Comparison of Transcutaneous and Percutaneous Implantable Hearing Devices for the Management of Congenital Aural Atresia: A Systematic Review and Meta-Analysis

Abstract

Objective To compare audiometric outcomes, complications, and revisions required for percutaneous (pBCD) versus transcutaneous (tBCD) implantable bone-conduction devices for the treatment of hearing loss associated with congenital aural atresia (CAA). Databases Reviewed. PubMed, Scopus, CINAHL. Methods A systematic review was performed searching for English language articles from inception to December 14, 2022. Studies reporting audiometric outcomes or complications for either pBCDs or tBCDs for the treatment of CAA were selected for inclusion. A meta-analysis of single means and meta-analysis of proportions with comparison (Δ) of weighted proportions was conducted. Results A total of 56 articles with 756 patients were selected for inclusion. One hundred ninety patients were implanted with pBCDs, whereas the remaining 566 were implanted with tBCDs. Mean pure-tone audiometry improvement in the pBCD group (39.1 ± 1.1 dB) was significantly higher than in the tBCD group (34.6 ± 1.6 dB; Δ4.5 dB; 95% confidence interval, 4.2–4.7 dB; p < 0.0001).

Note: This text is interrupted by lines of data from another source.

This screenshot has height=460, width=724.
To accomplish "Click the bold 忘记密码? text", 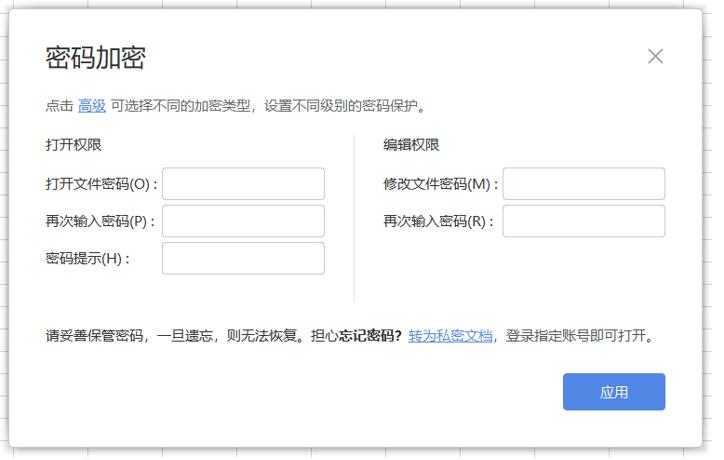I will [x=371, y=336].

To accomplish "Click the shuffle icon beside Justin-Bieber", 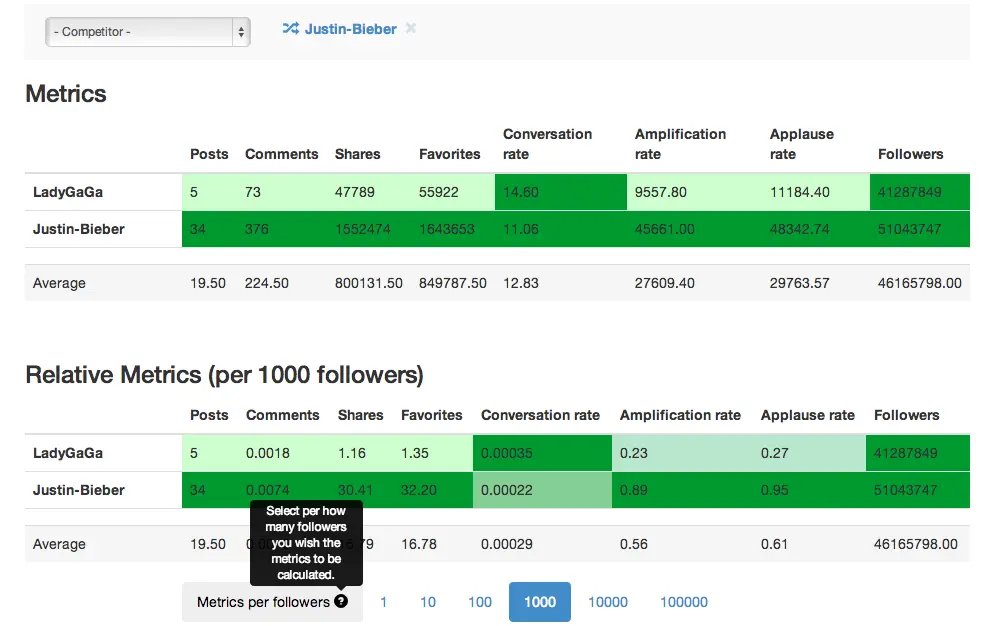I will click(290, 29).
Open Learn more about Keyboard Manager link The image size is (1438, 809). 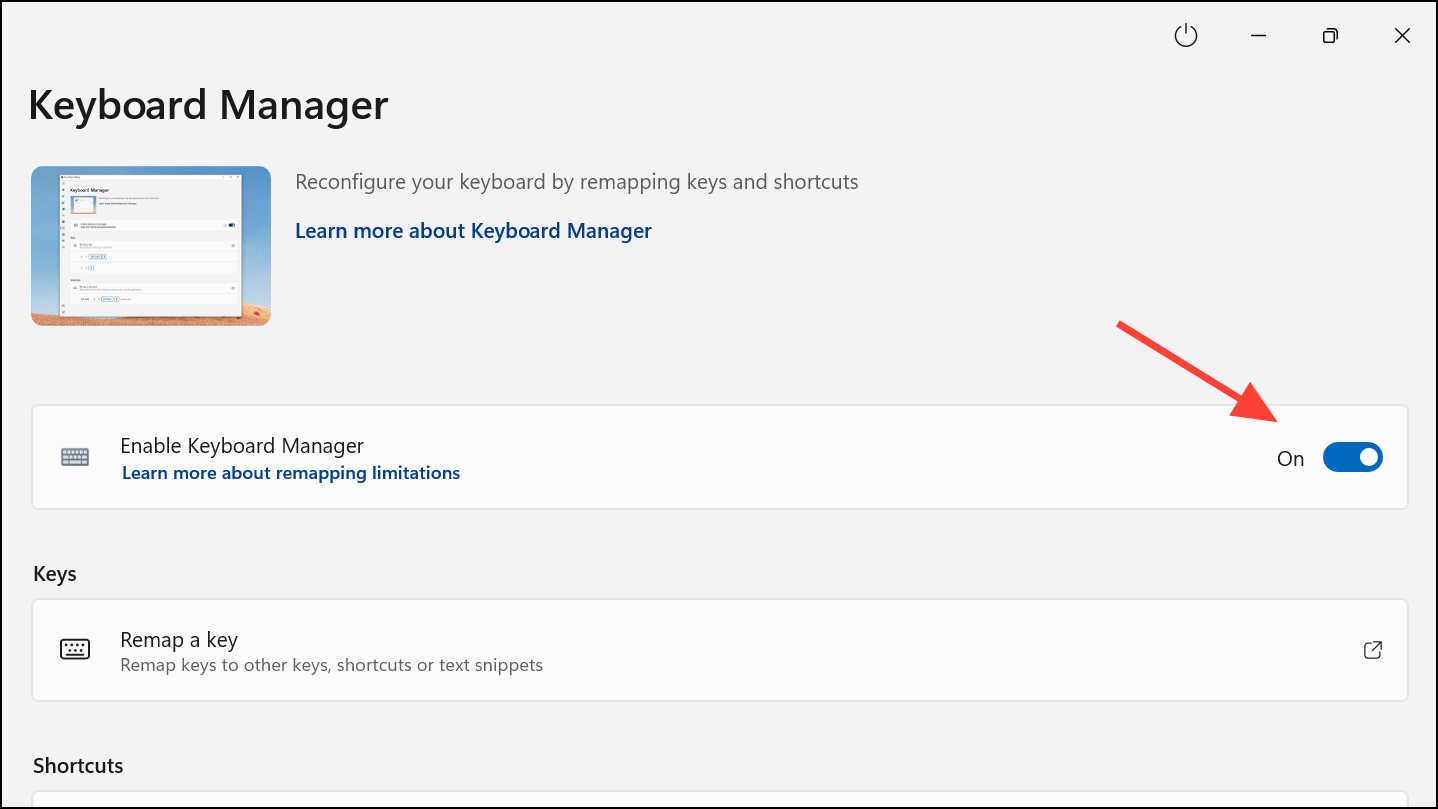point(473,231)
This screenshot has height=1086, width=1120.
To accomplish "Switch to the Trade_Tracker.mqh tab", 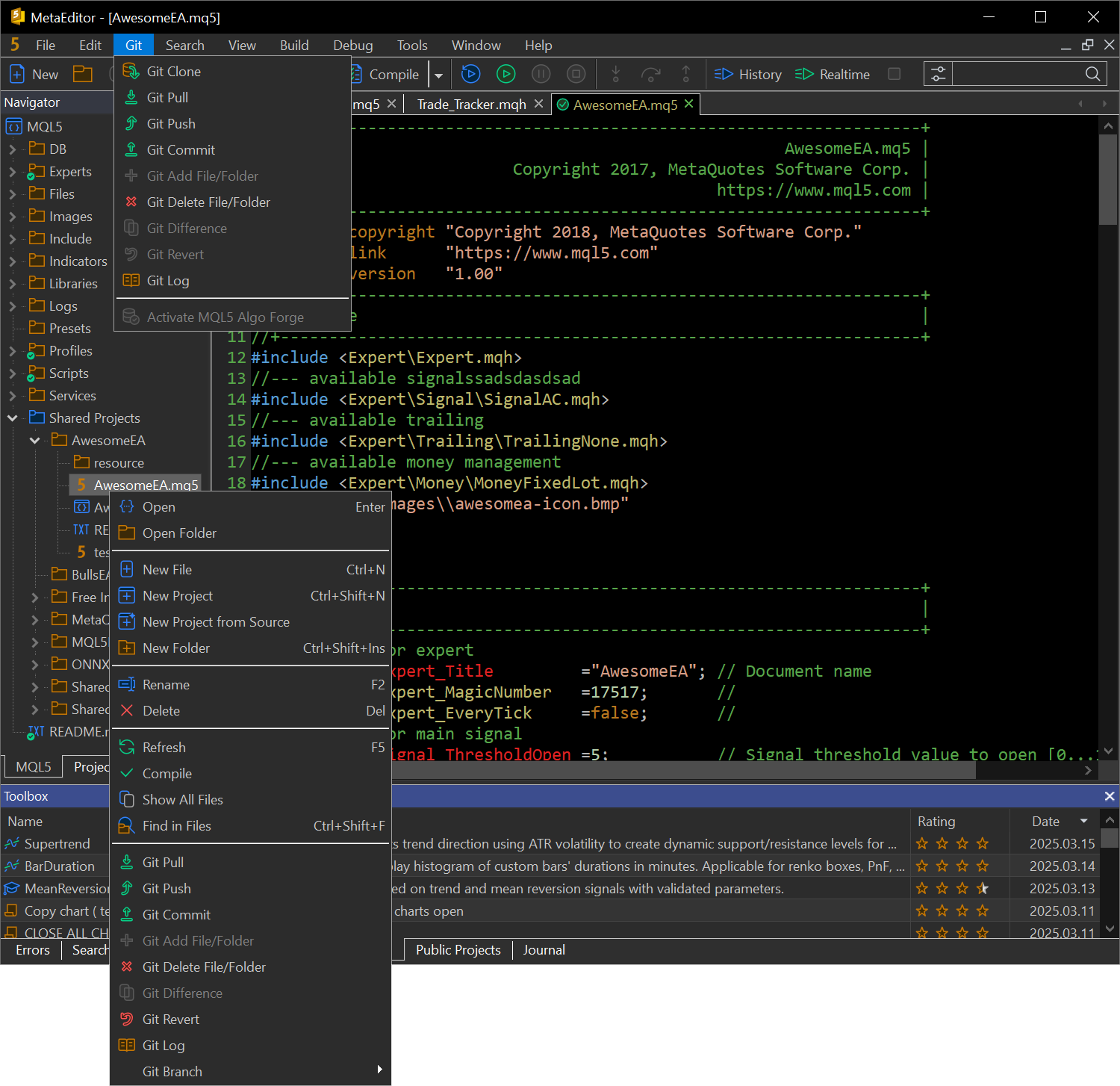I will pos(471,105).
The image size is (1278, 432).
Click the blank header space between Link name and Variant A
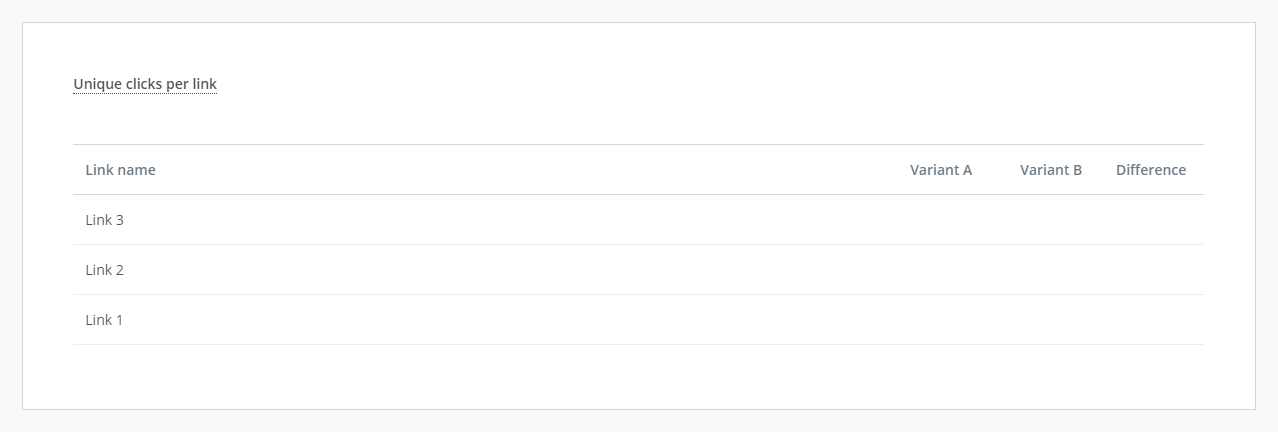530,170
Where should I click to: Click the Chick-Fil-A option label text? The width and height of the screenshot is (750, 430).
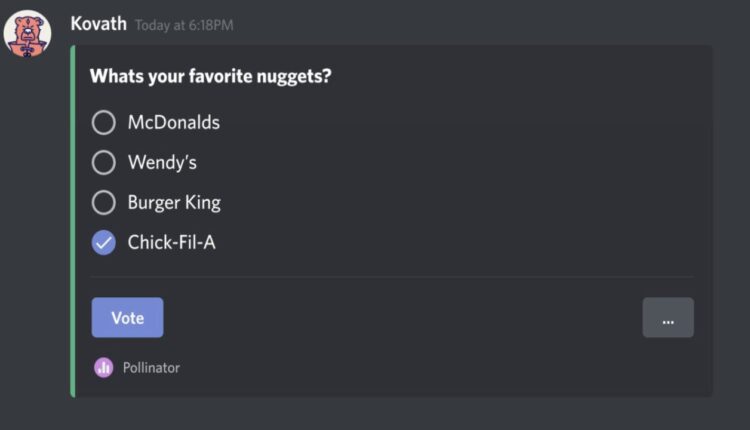(x=171, y=242)
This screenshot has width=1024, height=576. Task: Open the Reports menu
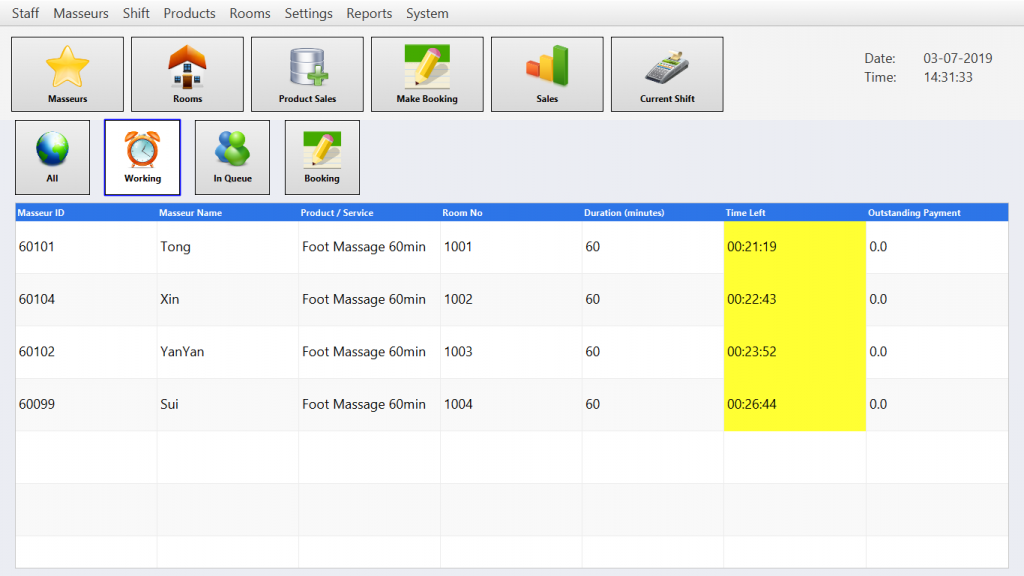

The average improvement in speech reception threshold was 38.6 ± 2.5 dB in the percutaneous group as compared with 32.7 ± 1.6 dB in the transcutaneous group (Δ5.9 dB [5.3–6.5 dB], p < 0.0001). Overall complication rates for patients implanted with pBCDs and tBCDs were 29.0% (15.7–44.4%) and 9.4% (6.5%–13.0%), respectively (Δ19.6% [12.0–27.7%], p < 0.0001). Conclusions Patients with CAA implanted with pBCDs had significantly better audiometric outcomes than those implanted with tBCDs. However, complication rates were significantly higher among the pBCD group.